## PROBLEM TO WORK ON
The answer should be every line below, retyped exactly.
(Beginning of GIVEN ENTRIES)
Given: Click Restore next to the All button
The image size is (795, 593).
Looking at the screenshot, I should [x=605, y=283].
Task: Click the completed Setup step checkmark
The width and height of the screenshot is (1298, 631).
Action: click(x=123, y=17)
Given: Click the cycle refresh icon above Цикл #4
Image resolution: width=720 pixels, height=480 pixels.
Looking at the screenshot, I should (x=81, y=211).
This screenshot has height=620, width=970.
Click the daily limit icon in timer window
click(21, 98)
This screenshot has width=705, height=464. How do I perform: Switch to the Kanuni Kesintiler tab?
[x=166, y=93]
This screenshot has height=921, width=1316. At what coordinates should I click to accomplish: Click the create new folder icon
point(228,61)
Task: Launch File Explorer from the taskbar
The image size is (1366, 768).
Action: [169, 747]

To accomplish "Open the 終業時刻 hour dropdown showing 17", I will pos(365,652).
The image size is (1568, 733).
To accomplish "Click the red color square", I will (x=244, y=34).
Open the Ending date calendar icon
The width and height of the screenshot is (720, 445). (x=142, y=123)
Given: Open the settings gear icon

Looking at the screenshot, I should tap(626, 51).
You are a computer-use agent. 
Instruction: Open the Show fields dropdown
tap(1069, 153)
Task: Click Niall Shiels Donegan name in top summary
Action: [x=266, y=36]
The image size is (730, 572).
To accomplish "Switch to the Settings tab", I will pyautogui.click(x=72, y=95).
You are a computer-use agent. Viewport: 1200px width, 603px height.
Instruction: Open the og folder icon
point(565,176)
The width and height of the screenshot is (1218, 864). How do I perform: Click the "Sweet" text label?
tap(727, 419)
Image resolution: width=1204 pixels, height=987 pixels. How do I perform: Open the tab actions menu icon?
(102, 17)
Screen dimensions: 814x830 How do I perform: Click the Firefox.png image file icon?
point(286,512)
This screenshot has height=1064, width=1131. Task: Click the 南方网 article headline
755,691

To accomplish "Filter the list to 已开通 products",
(End of GIVEN ENTRIES)
## ANSWER BOX
Given: Click Restore next to the All button
The image size is (795, 593).
Looking at the screenshot, I should [x=605, y=283].
Task: Click the completed Setup step checkmark
The width and height of the screenshot is (1298, 631).
Action: click(x=123, y=17)
Given: Click the cycle refresh icon above Цикл #4
Image resolution: width=720 pixels, height=480 pixels.
Looking at the screenshot, I should (x=81, y=211).
This screenshot has height=620, width=970.
Click the daily limit icon in timer window
click(21, 98)
This screenshot has width=705, height=464. How do I perform: Switch to the Kanuni Kesintiler tab?
[x=166, y=93]
This screenshot has height=921, width=1316. At what coordinates should I click to accomplish: Click the create new folder icon
point(228,61)
Task: Launch File Explorer from the taskbar
The image size is (1366, 768).
Action: [169, 747]

To accomplish "Open the 終業時刻 hour dropdown showing 17", I will pos(365,652).
The image size is (1568, 733).
To accomplish "Click the red color square", I will (x=244, y=34).
Open the Ending date calendar icon
The width and height of the screenshot is (720, 445). (x=142, y=123)
Given: Open the settings gear icon

Looking at the screenshot, I should tap(626, 51).
You are a computer-use agent. 
Instruction: Open the Show fields dropdown
tap(1069, 153)
Task: Click Niall Shiels Donegan name in top summary
Action: [x=266, y=36]
The image size is (730, 572).
To accomplish "Switch to the Settings tab", I will pyautogui.click(x=72, y=95).
You are a computer-use agent. Viewport: 1200px width, 603px height.
Instruction: Open the og folder icon
point(565,176)
The width and height of the screenshot is (1218, 864). How do I perform: Click the "Sweet" text label?
tap(727, 419)
Image resolution: width=1204 pixels, height=987 pixels. How do I perform: Open the tab actions menu icon?
(102, 17)
Screen dimensions: 814x830 How do I perform: Click the Firefox.png image file icon?
point(286,512)
This screenshot has height=1064, width=1131. Task: Click the 南方网 article headline
755,691

To accomplish "Filter the list to 已开通 products",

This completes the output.